HUNTSMAN'S BID FOR TRONOX AT THE LOW END
Huntsman's $415m (€278m) bid for most of the pigment plants of bankrupt producer Tronox falls on the low end of similar deals, according to a banker. Huntsman made a stalking-horse bid for most of the titanium dioxide plants of Tronox. Huntsman's offer will establish a floor on bids during an auction scheduled for December 8. If no-one beats Huntsman, then it would win the auction. Huntsman's bid falls at the low end of similar merger and acquisition deals in the chemical industry, according to Stephen Floyd, a managing director of US investment bank Young & Partners. The companies made no immediate comment.
EITZEN CHEMICAL SEEKS TO RAISE $115M
Eitzen Chemical plans to raise $115m (€77m) to reduce debt through a private stock issue to its parent, Camillo Eitzen, the Eitzen Chemical CEO and a board member, the Norwegian company said. Oslo-based chemical shipper Eitzen will present the stock deal to its parent, at a general meeting on November 26.

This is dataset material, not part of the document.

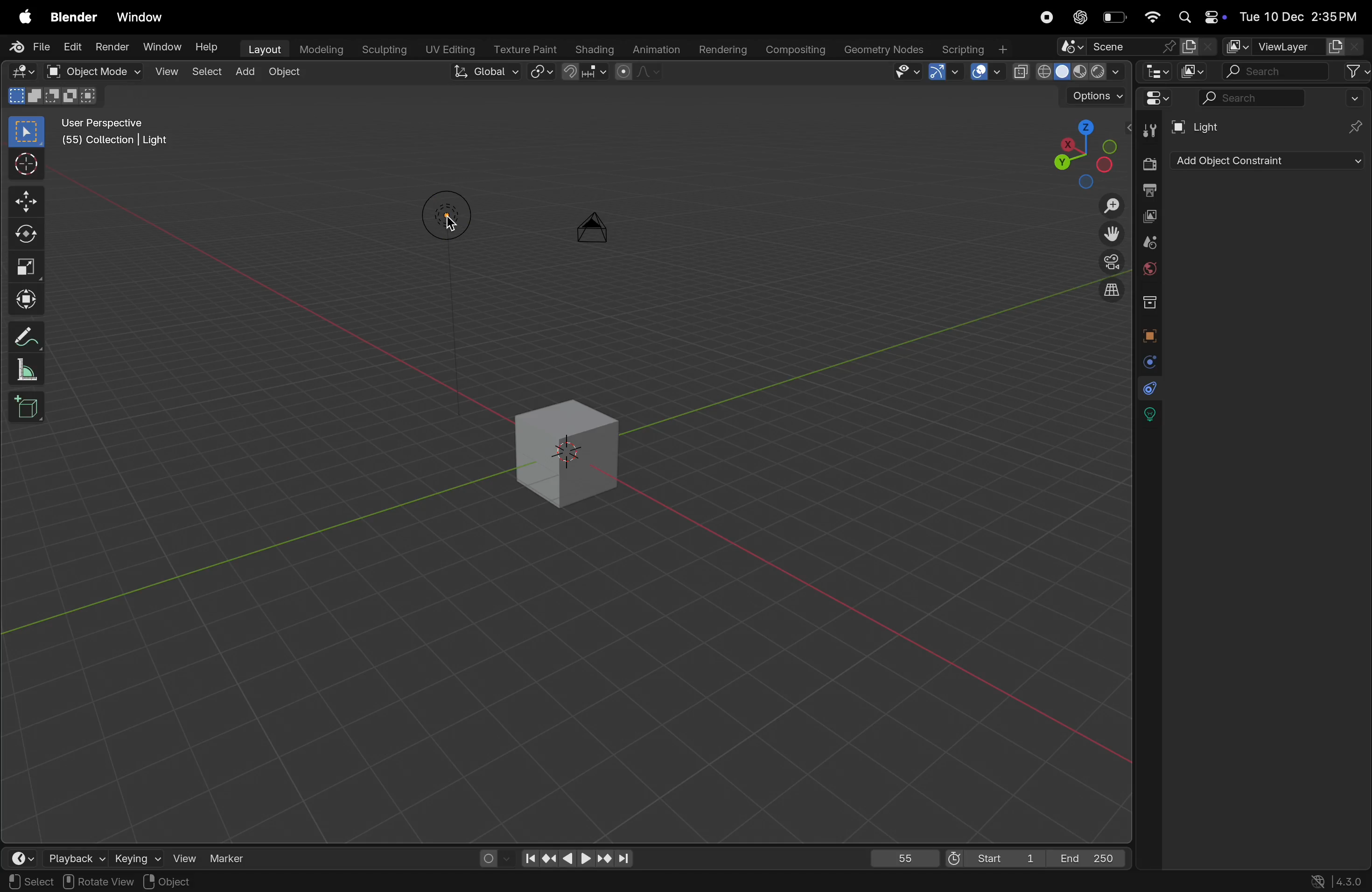 The image size is (1372, 892). What do you see at coordinates (525, 48) in the screenshot?
I see `Texture paint` at bounding box center [525, 48].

ARPECHIM TO CUT 360 PETCHEM JOBS BY END OF YEAR
Refiner Arpechim is to cut 360 jobs at its petrochemical unit at Pitesti, Romania, by the end of 2009, a Romanian national trade union confederation says. "The people will be dismissed gradually, but all of them will finally receive redundancy payments," said trade union leader Marian Dumitru. Arpechim employs approximately 500 people at its Pitesti unit.
GERMAN STATE BACKS ETHYLENE PIPELINE RULING
A key legislative committee in Germany's Baden-Wurttemberg state has approved a law allowing expropriations, ensuring that an ethylene pipeline project will be completed against the resistance of some of the affected property owners. Construction of the 364km (226 mile) pipeline to connect BASF's petrochemicals hub in Ludwigshafen with chemical producers at sites in Munchsmunster, Gendorf and Burghausen, in southern Germany, is well underway, with start-up expected by next year.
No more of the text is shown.